Activity:
Lines of the listing that contain "computer" need to be copied.

Exercise data section start

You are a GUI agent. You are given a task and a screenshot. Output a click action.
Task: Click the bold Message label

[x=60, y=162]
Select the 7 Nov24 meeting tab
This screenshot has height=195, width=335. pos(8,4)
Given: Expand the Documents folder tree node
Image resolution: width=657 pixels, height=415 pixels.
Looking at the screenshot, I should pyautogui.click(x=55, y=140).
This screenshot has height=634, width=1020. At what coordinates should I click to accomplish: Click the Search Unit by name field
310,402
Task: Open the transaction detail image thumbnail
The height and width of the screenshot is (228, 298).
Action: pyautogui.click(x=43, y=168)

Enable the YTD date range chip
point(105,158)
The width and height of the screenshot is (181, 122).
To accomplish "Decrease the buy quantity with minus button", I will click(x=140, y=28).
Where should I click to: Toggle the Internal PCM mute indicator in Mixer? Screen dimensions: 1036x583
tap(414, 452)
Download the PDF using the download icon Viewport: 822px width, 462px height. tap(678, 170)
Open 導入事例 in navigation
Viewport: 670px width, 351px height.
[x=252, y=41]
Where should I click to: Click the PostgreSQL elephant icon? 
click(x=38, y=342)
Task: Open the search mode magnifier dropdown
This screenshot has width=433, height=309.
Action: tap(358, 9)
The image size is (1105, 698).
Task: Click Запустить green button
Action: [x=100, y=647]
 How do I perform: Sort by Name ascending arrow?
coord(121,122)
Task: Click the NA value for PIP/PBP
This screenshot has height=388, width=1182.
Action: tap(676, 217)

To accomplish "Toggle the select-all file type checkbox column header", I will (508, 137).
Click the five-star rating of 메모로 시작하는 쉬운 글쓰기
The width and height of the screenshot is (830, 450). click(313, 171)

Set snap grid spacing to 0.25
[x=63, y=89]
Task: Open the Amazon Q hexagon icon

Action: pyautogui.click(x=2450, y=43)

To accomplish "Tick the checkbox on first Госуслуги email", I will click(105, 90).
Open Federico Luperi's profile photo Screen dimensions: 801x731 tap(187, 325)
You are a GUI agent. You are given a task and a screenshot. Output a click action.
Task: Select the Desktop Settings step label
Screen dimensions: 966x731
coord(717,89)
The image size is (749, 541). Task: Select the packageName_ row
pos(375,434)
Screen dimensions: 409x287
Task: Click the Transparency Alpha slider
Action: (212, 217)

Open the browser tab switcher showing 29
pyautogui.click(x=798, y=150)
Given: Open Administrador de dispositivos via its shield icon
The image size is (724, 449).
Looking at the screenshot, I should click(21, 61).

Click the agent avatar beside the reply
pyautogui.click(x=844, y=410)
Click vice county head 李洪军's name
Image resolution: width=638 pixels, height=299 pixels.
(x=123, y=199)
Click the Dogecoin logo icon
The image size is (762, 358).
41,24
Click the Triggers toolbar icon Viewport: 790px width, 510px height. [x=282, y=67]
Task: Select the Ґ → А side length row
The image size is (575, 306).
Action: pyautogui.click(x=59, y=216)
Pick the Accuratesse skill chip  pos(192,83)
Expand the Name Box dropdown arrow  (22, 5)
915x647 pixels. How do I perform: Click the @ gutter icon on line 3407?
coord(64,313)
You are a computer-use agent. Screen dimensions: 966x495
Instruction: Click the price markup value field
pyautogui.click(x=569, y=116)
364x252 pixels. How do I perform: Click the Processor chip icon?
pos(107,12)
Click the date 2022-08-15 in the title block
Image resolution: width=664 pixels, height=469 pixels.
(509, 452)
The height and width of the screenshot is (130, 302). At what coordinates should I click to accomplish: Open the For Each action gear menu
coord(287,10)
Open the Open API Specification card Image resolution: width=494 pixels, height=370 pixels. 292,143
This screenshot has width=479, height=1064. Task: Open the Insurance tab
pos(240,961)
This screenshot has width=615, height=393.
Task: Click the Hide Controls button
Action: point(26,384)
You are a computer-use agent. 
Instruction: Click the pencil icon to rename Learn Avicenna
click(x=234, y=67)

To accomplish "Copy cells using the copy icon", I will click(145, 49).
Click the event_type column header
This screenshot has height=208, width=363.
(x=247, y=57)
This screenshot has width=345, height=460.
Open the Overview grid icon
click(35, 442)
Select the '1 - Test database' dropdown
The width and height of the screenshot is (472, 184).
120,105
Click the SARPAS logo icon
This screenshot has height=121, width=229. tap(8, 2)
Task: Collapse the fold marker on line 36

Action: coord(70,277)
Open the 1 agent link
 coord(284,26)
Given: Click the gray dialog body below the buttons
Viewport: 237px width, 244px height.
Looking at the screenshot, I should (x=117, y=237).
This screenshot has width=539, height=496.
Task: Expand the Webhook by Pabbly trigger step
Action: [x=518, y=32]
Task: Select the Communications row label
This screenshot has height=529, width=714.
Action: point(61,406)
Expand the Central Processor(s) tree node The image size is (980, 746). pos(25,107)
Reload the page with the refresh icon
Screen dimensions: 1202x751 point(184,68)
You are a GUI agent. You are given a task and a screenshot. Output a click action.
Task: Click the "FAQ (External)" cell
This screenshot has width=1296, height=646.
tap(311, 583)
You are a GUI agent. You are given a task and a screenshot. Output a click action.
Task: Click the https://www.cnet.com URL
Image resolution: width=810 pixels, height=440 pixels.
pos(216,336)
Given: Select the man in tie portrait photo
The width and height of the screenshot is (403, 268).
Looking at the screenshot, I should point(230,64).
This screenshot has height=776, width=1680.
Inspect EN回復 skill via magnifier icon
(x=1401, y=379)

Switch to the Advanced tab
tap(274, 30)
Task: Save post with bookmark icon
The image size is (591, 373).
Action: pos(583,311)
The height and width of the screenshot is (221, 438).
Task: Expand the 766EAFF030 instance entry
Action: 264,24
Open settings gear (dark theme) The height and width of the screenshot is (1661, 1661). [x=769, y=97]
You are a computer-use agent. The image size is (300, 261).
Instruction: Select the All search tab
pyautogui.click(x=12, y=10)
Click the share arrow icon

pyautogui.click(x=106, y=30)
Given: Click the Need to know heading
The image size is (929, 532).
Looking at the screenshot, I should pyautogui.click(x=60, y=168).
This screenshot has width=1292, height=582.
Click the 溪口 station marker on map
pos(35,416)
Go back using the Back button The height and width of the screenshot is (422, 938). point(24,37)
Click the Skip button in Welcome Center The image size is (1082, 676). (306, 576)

Exercise data section end

Response to the exercise:
You are a computer-use agent. Screen dimensions: 966x495
You are a computer-use agent. 
You are a computer-use agent. The image size is (300, 261).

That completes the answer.